━━ EXERCISE PASSAGE

Mechanical Ventilation for COVID-19 Patients

Link to article at PubMed

Semin Respir Crit Care Med. 2022 Jun;43(3):405-416. doi: 10.1055/s-0042-1744305. Epub 2022 Apr 19.


Non-invasive ventilation (NIV) or invasive mechanical ventilation (MV) is frequently needed in patients with acute hypoxemic respiratory failure due to severe acute respiratory syndrome coronavirus 2 (SARS-CoV-2) infection. While NIV can be delivered in hospital wards and nonintensive care environments, intubated patients require intensive care unit (ICU) admission and support. Thus, the lack of ICU beds generated by the pandemic has often forced the use of NIV in severely hypoxemic patients treated outside the ICU. In this context, awake prone positioning has been widely adopted to ameliorate oxygenation during noninvasive respiratory support. Still, the incidence of NIV failure and the role of patient self-induced lung injury on hospital outcomes of COVID-19 subjects need to be elucidated. On the other hand, endotracheal intubation is indicated when gas exchange deterioration, muscular exhaustion, and/or neurological impairment ensue. Yet, the best timing for intubation in COVID-19 is still widely debated, as it is the safest use of neuromuscular blocking agents. Not differently from other types of acute respiratory distress syndrome, the aim of MV during COVID-19 is to provide adequate gas exchange while avoiding ventilator-induced lung injury. At the same time, the use of rescue therapies is advocated when standard care is unable to guarantee sufficient organ support. Nevertheless, the general shortage of health care resources experienced during SARS-CoV-2 pandemic might affect the utilization of high-cost, highly specialized, and long-term supports. In this article, we describe the state-of-the-art of NIV and MV setting and their usage for acute hypoxemic respiratory failure of COVID-19 patients.

━━━━
━━ RECORD SET

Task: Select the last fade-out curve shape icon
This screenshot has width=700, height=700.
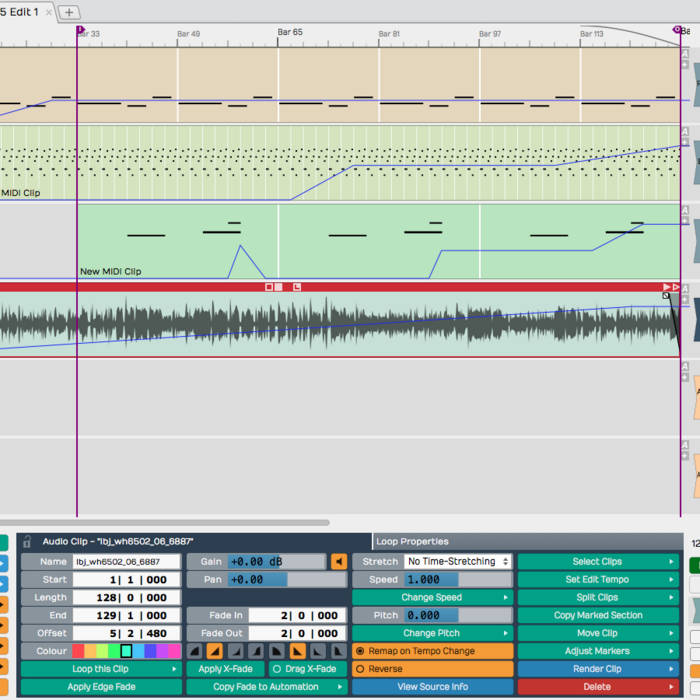Action: (337, 651)
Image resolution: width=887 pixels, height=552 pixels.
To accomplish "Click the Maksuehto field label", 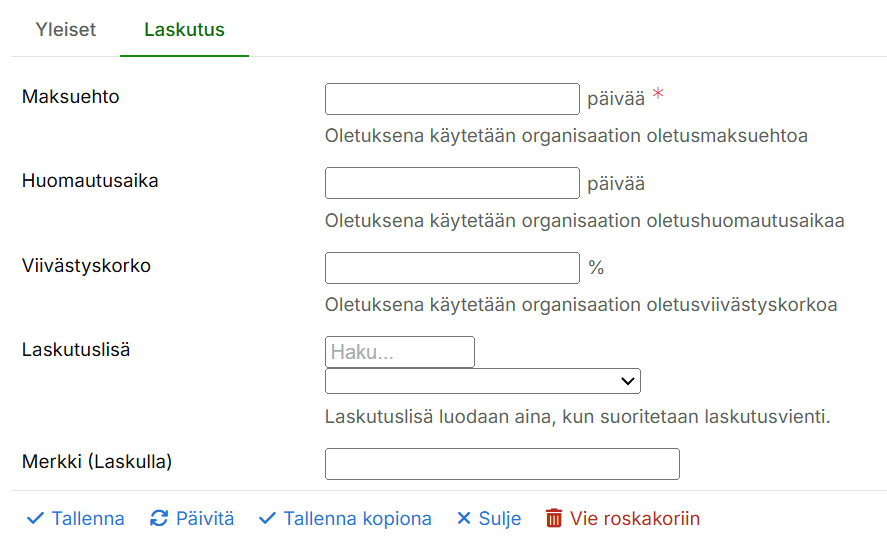I will pyautogui.click(x=71, y=97).
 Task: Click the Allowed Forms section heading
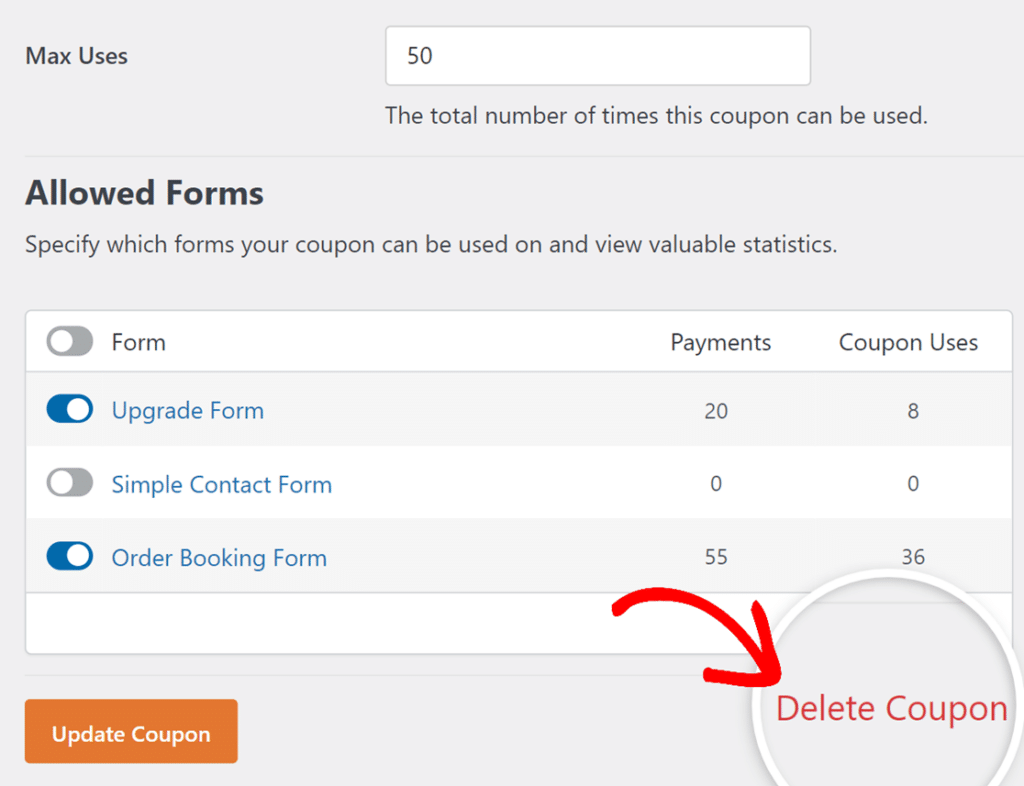(144, 192)
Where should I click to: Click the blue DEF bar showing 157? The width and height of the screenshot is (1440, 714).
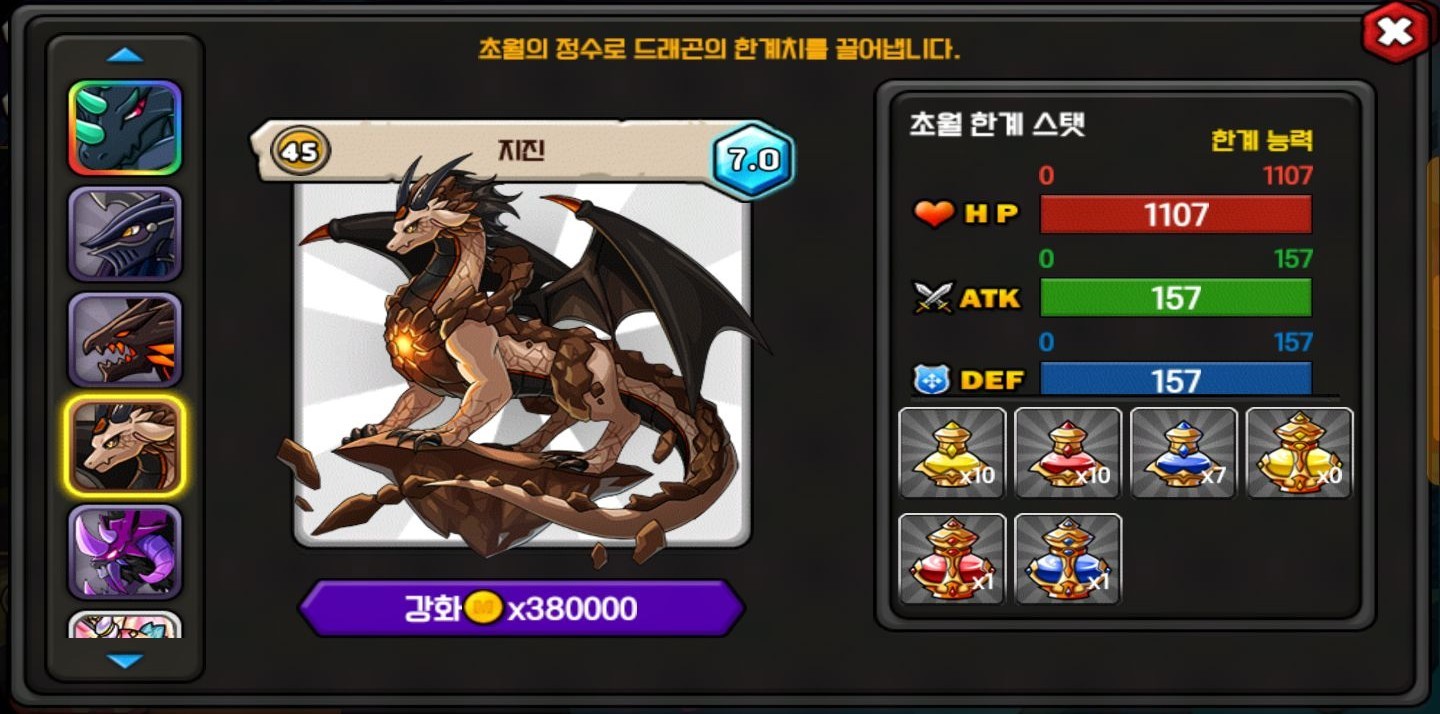coord(1176,379)
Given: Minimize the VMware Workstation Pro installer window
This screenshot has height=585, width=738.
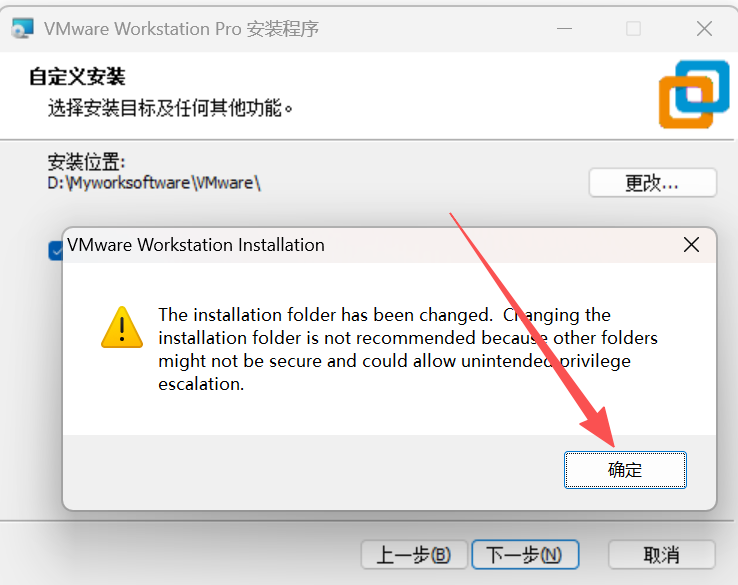Looking at the screenshot, I should tap(564, 29).
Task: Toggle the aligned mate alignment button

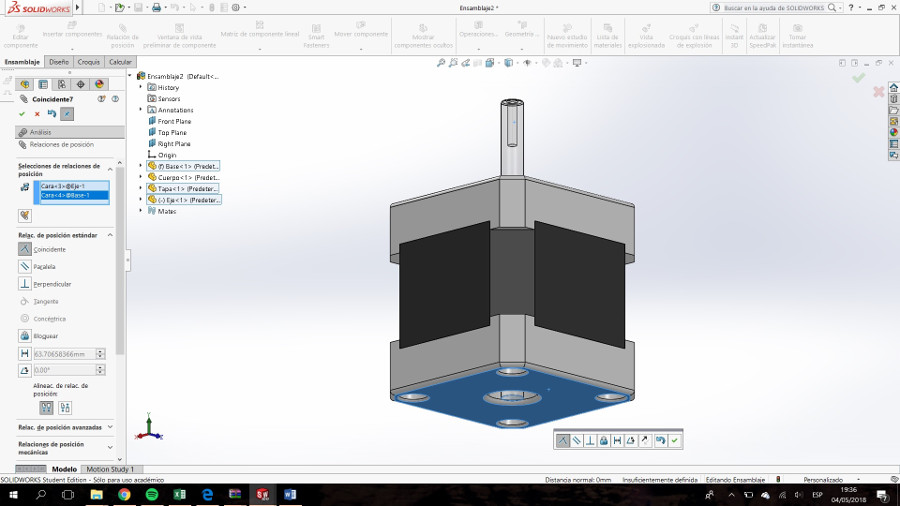Action: (46, 408)
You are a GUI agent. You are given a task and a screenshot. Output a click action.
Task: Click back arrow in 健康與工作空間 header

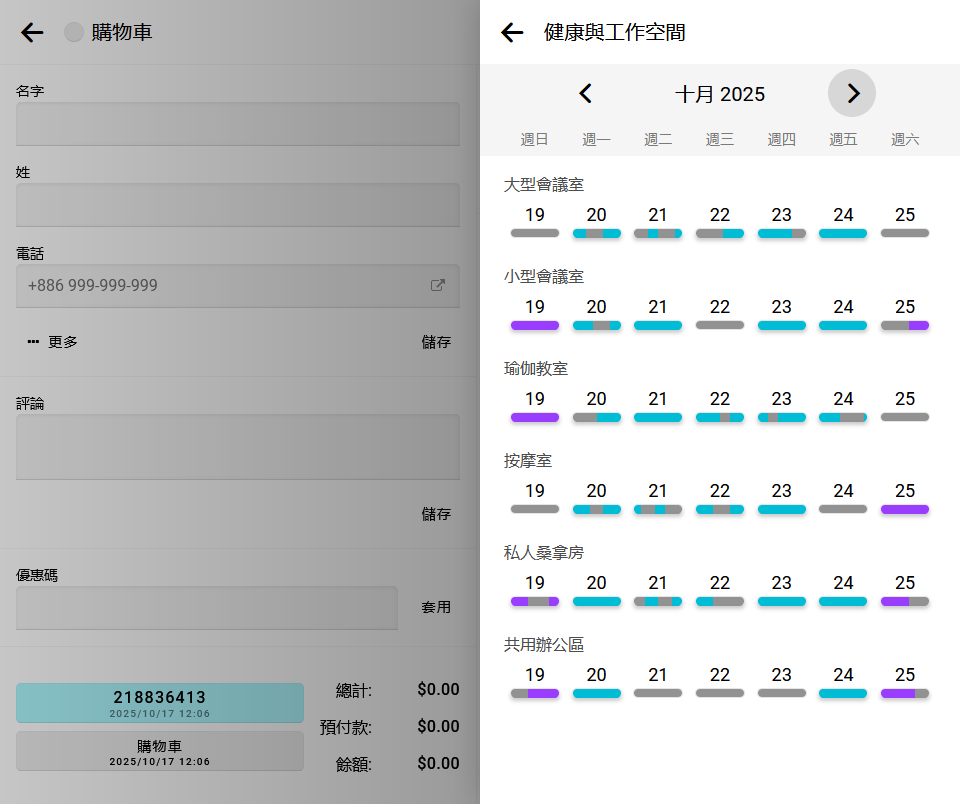click(512, 33)
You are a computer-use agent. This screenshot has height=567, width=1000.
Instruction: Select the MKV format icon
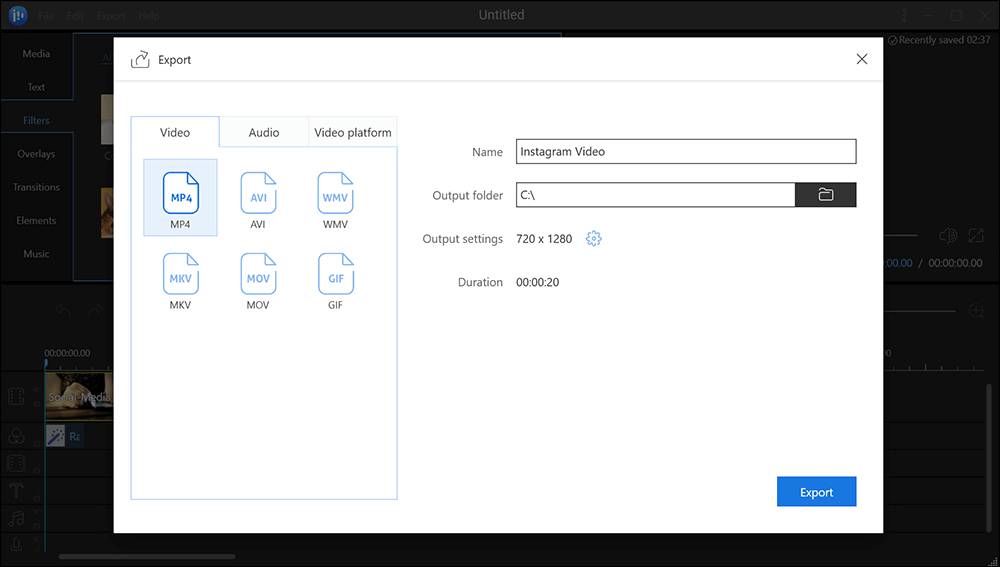coord(180,274)
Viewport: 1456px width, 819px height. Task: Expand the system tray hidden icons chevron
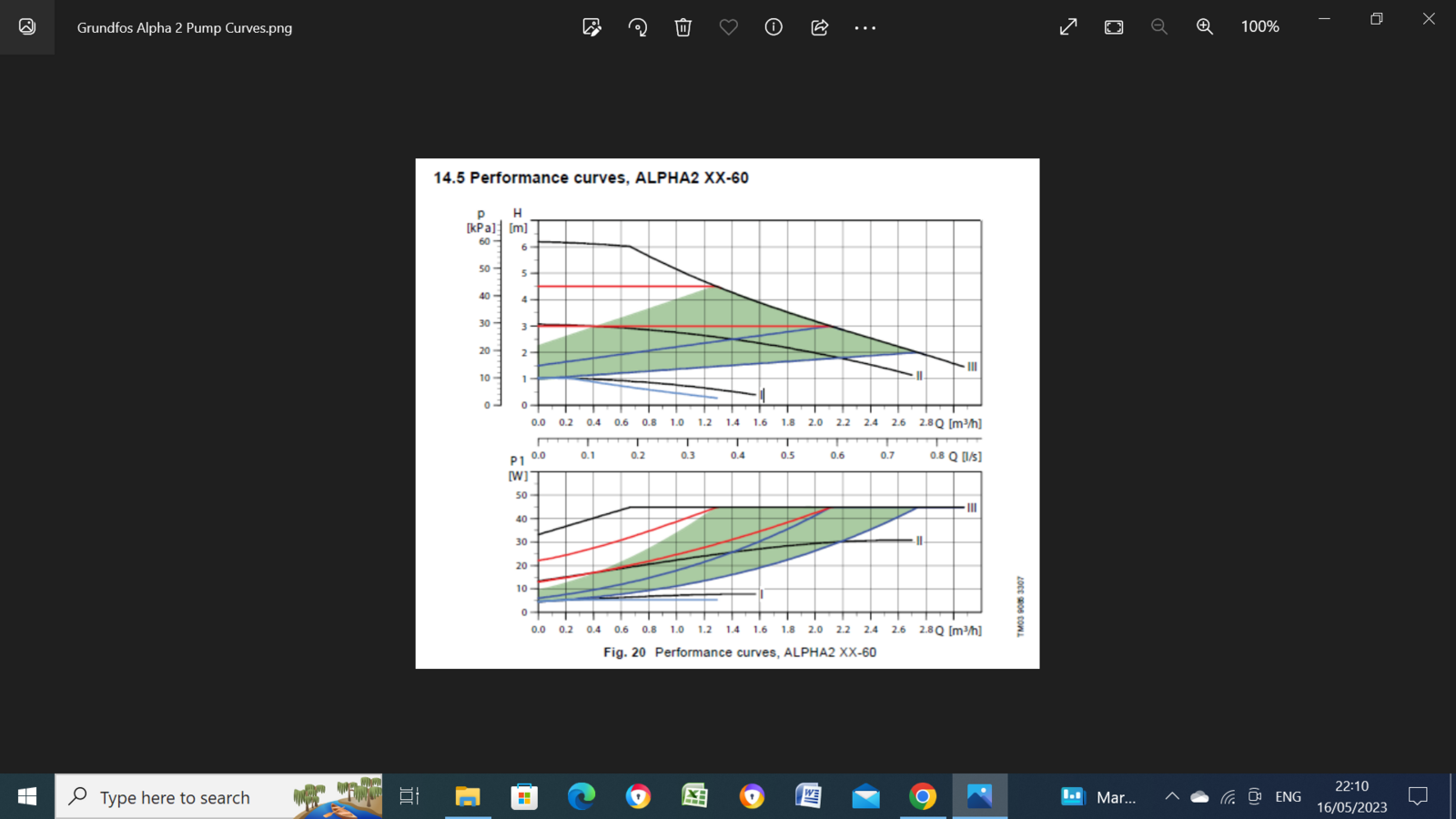click(1172, 797)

━━━━

EXERCISE REQUIREMENTS:
**A)** According to the mechanical ventilation abstract, what has the lack of ICU beds generated by the pandemic often forced?
**B)** From the mechanical ventilation abstract, copy the passage between "Mechanical Ventilation for" and "2022 Apr 19.", inclusive.
**C)** Decide whether each statement agrees with the mechanical ventilation abstract, answering yes or no and quoting the words of the abstract that settle it: (i) Intubated patients can be cared for in hospital wards outside the ICU. (ii) The best timing for intubation in COVID-19 is still debated. (iii) The aim of MV during COVID-19 differs from its aim in other types of acute respiratory distress syndrome.

OUTPUTS IN ORDER:
**A)** It has often forced the use of NIV in severely hypoxemic patients treated outside the ICU.

**B)**
Mechanical Ventilation for COVID-19 Patients

Link to article at PubMed

Semin Respir Crit Care Med. 2022 Jun;43(3):405-416. doi: 10.1055/s-0042-1744305. Epub 2022 Apr 19.

**C)**
(i) No: "intubated patients require intensive care unit (ICU) admission and support."
(ii) Yes: "the best timing for intubation in COVID-19 is still widely debated"
(iii) No: "Not differently from other types of acute respiratory distress syndrome, the aim of MV during COVID-19 is to provide adequate gas exchange while avoiding ventilator-induced lung injury."